Going to the cinema on your own is fine, rather enjoyable at times actually. Going to the cinema on your own because no one associated with you will pay actual money to sit through your choice of picture is usually a sign that you’re in for a bad time. Not even faint nostalgia could drag my companions along to witness Alan Taylor’s Terminator Genisys, and when later I confirmed the stark reality of their suspicions they were hardly surprised, merely shrugging with an air of common sense, their $18 safe and secure from the hands of Paramount and Co. So I called this taking one for the team, a vaguely satisfying justification for what was essentially a waste of mine, and everyone else in the world’s time.
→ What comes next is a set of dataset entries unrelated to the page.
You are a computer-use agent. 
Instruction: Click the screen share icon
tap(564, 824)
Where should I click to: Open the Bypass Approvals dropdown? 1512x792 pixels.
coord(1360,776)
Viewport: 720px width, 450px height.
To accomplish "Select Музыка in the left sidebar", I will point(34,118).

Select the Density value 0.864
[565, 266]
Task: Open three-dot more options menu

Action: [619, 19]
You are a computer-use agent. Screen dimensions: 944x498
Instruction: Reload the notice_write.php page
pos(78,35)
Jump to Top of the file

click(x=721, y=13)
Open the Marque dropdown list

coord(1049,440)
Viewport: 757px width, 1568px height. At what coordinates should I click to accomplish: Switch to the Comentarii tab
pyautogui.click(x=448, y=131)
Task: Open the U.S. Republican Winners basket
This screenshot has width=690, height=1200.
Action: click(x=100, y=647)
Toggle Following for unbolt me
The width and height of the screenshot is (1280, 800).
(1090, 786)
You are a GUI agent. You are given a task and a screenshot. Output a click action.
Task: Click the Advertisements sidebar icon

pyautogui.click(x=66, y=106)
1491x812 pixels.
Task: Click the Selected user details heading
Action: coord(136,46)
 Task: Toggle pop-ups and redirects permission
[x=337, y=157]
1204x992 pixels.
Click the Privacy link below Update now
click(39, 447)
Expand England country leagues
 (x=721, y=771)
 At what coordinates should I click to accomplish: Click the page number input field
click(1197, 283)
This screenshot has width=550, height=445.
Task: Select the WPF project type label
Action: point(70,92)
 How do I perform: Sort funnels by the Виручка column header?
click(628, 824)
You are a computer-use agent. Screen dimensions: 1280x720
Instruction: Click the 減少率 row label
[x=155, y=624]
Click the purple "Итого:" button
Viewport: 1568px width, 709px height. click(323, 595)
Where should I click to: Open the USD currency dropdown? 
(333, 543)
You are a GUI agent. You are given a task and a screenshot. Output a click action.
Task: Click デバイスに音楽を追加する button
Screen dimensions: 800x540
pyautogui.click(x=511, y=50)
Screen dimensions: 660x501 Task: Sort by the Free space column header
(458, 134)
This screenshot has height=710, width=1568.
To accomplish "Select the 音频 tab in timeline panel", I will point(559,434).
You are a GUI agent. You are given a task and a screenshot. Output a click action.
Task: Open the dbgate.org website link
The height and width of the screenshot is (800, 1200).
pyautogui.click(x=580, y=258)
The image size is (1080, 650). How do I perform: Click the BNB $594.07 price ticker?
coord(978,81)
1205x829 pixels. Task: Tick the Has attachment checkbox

The latest flogging of a long destroyed franchise, Genisys is so far removed from the original concept and development of James Cameron’s first two flicks, that, like Jurassic World, it’s simply a shallow interpretation of continuation; part-lazy sequel, part-lazy reboot – which ultimately adds up to little more than a series of audience drawing one-liners and visual throwbacks. It’s great to see Arnie back on the big screen after all these years, and there is at least some rarely well-reasoned exposition thrown in to deal with his aging real life self, but he still inevitably falls far closer to the unfortunate T-800 of T3, rather than his timeless T2 counterpart. The great thing about T2 is that most of the one-liners, despite their cheesy-as-hell nature, didn’t feel too forced. “I’ll be back”, for example, was a well embedded, almost blink-and-you’ll-miss-it moment during the Cyberdyne standoff/tear gas sequence, blending perfectly with the tone of the scene, instead of the blatant OH LOOK HE SAID THE LINE rehash included here. Playing the Terminator for laughs saw the whole thing basically end quality-wise less than five minutes into T3, yet a whole twelve years later they’re still reeling out the same, tired old jokes. He’s a machine in a human world – yeah, we got it, cheers.
The main man isn’t alone – pretty much every character is badly written and poorly performed across the board. Where the umpteenth incarnation of John Connor is concerned, it’s rather ironic that the most interesting interpretation and least irritating portrayal of his character remains immortalised in child form almost twenty-five years on (*tips hat to Eddie Furlong*). Emilia Clarke does her best as Sarah Connor, but she’s a fairly limited actress at best. Character-wise too, it’s a poor piece of casting. Even in her original 1984 days as normal, working, social gal, Sarah was a bit of tomboy who wasn’t merely presented as a standout looker as such. She also looked like she lived in the mid-1980s. Now Sarah is, erm, Emilia Clark, featuring shoehorned boob shots with little to differentiate character from actress. It’s all fairly patronising toward both the character and audience, made worse by Clarke struggling to make any sort of memorable mark. Considering Taylor directed her previously in Game of Thrones, it’s a shame he wasn’t able to drag a third dimension out of her this time around. Having said that, it’s hardly her fault the script is as limited and cringe-worthy as it is. Kyle Reese (Jai Courtney, the dull 21st century action-man personified) is clean-shaven. This alone makes his character untenable. Oh and J.K. Simmons is in there somewhere as a total wreck-head who somehow, in 2017, is still holding down a job as a relatively elevated (i.e. plain clothed) police detective, despite driving around while permanently off his tits on the sauce.
Virtually every other aspect of the film fails miserably. There’s nothing even remotely iconic, though not through lack of trying. I won’t go into detail regarding the various holes present across the plot, timeline, and characters – the internet has long beaten me to the punch – let’s just say they’re abundant throughout. The comparisons to Jurassic World are obvious, but what grinds my gears a tad is the fact that, unlike our dinosaur chums, the Terminator mythology at least has some sort of room for expansion. Now they already fucked that up of course with Bale and Salvation, but instead of giving it another go it was decided the following production would go down the quick buck route of regurgitating the same old shit from back in the day and hoping people would go for it. Even then the powers that be manage to insult the spirit of originals still further by persisting with overly cartoony (and shit CGI-based) violence rather than actual violence, purely to secure a PG-13/12A rating, thus squeezing every last penny from theatregoers by making it acceptable to bring the kiddies along. Fuck off.